The Engineer.ai story also highlights a darker truth about a lot of “AI” in the real world. It barely exists. Think about content moderation on platforms like Facebook and YouTube. They use some AI to flag problematic content, but the real work is done by armies of contractors — many of them overseas — reviewing videos and posts for hours on end. The AI is a thin veneer over a massive human operation.

Same thing happens in customer service chatbots. A lot of those “AI-powered” bots are actually humans typing responses behind a curtain. The AI just routes the conversation and occasionally suggests a canned reply. When the bot gets confused, a human jumps in. That’s not automation. That’s a call center with a nicer name.

Getting AI to work at scale is brutally hard. You need massive amounts of high-quality training data, which is expensive and time-consuming to collect. You need top-tier researchers who command six-figure salaries. And even then, you might end up with a system that works well in the lab but falls apart in production. Companies like Google and Facebook have entire research organizations dedicated to this, and they still struggle to deploy reliable AI in many areas.

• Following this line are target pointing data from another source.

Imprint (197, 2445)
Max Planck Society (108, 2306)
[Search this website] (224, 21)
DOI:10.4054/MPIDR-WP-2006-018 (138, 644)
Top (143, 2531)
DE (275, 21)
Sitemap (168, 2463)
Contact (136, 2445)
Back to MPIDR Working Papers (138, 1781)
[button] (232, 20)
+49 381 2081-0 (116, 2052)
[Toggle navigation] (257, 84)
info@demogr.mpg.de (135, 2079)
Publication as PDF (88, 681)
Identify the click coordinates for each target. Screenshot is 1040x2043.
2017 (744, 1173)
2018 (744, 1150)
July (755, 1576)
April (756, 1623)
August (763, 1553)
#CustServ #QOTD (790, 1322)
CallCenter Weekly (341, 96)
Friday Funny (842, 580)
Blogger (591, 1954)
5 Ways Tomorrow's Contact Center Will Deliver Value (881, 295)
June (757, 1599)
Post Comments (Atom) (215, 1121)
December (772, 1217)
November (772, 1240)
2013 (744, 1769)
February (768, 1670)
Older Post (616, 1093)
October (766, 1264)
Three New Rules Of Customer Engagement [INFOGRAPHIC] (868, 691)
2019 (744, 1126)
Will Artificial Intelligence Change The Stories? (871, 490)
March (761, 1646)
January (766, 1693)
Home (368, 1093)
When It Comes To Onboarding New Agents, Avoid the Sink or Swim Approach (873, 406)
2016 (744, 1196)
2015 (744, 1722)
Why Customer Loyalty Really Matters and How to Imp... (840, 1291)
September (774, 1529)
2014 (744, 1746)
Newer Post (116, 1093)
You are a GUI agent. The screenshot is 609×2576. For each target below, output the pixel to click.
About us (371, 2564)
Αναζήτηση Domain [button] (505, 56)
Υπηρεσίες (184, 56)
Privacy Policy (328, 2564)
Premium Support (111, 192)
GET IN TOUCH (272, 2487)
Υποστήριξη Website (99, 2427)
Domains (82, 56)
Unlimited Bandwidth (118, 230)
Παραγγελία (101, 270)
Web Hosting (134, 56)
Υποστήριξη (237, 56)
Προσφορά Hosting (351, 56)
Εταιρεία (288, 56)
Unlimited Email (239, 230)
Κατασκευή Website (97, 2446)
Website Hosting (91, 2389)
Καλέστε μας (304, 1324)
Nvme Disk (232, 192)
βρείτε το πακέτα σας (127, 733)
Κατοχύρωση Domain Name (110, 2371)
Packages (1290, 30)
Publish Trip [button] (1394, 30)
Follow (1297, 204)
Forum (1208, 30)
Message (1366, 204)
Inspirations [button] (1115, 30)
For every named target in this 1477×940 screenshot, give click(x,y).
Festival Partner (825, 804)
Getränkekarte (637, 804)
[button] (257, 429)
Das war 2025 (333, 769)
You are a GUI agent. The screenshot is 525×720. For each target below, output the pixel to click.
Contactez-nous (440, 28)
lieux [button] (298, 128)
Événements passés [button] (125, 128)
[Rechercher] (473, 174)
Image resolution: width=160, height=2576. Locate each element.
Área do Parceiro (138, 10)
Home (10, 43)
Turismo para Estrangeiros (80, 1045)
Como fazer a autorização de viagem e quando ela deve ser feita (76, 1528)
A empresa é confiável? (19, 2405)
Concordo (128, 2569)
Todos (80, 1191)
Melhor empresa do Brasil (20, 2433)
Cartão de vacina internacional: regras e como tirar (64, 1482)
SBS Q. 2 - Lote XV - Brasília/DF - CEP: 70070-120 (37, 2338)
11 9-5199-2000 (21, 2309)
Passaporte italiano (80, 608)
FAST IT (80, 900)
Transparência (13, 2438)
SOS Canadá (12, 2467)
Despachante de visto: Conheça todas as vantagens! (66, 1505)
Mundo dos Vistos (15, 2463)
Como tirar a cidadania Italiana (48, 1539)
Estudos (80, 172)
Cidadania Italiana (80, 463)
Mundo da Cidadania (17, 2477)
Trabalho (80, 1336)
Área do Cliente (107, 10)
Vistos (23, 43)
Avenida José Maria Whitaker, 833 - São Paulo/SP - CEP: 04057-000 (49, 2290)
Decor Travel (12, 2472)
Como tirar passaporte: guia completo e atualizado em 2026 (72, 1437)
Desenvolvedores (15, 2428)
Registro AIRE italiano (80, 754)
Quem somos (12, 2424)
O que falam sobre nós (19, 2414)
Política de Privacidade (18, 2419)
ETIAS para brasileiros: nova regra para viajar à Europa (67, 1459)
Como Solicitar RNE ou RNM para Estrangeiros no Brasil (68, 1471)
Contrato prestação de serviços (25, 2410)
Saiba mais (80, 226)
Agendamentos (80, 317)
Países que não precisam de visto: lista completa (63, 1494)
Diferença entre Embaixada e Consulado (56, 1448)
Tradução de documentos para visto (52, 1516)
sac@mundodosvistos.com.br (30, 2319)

For a startup with $30 million and a Chief Wizard, the temptation to cut corners is huge. Why spend years building real AI when you can hire humans, call it “human-assisted AI,” and collect the checks while you figure it out later? It’s a strategy that works until someone sues you or a journalist digs into your claims.

Engineer.ai isn’t an isolated case. It’s a symptom of an industry that rewards hype over substance. Investors want to fund AI companies because AI is the hot thing. Founders know this, so they stretch the truth. The result is a market flooded with startups that are heavy on buzzwords and light on actual technology.

I’ve been watching this space for years, and the pattern is always the same. A startup announces some amazing AI breakthrough. The press writes breathless articles. The funding rounds get bigger. Then, eventually, someone looks under the hood and finds a bunch of humans doing the work. The startup either pivots, gets acquired, or quietly fades away. Rinse and repeat.

The real tragedy is that genuine AI research gets tainted by association. When people hear “AI startup” now, a lot of them roll their eyes. They’ve been burned too many times by companies that promised the moon and delivered a spreadsheet with a chatbot interface.

So what’s the takeaway? If you’re an investor, be skeptical of any AI claim that sounds too good to be true. Ask for specifics. Ask to see the model. Ask how much of the process is actually automated versus human-assisted. If the answer is vague or defensive, walk away.

And if you’re a founder building real AI, don’t take shortcuts. It’s harder, slower, and less glamorous. But at least when someone looks under the hood, they’ll find something that actually works.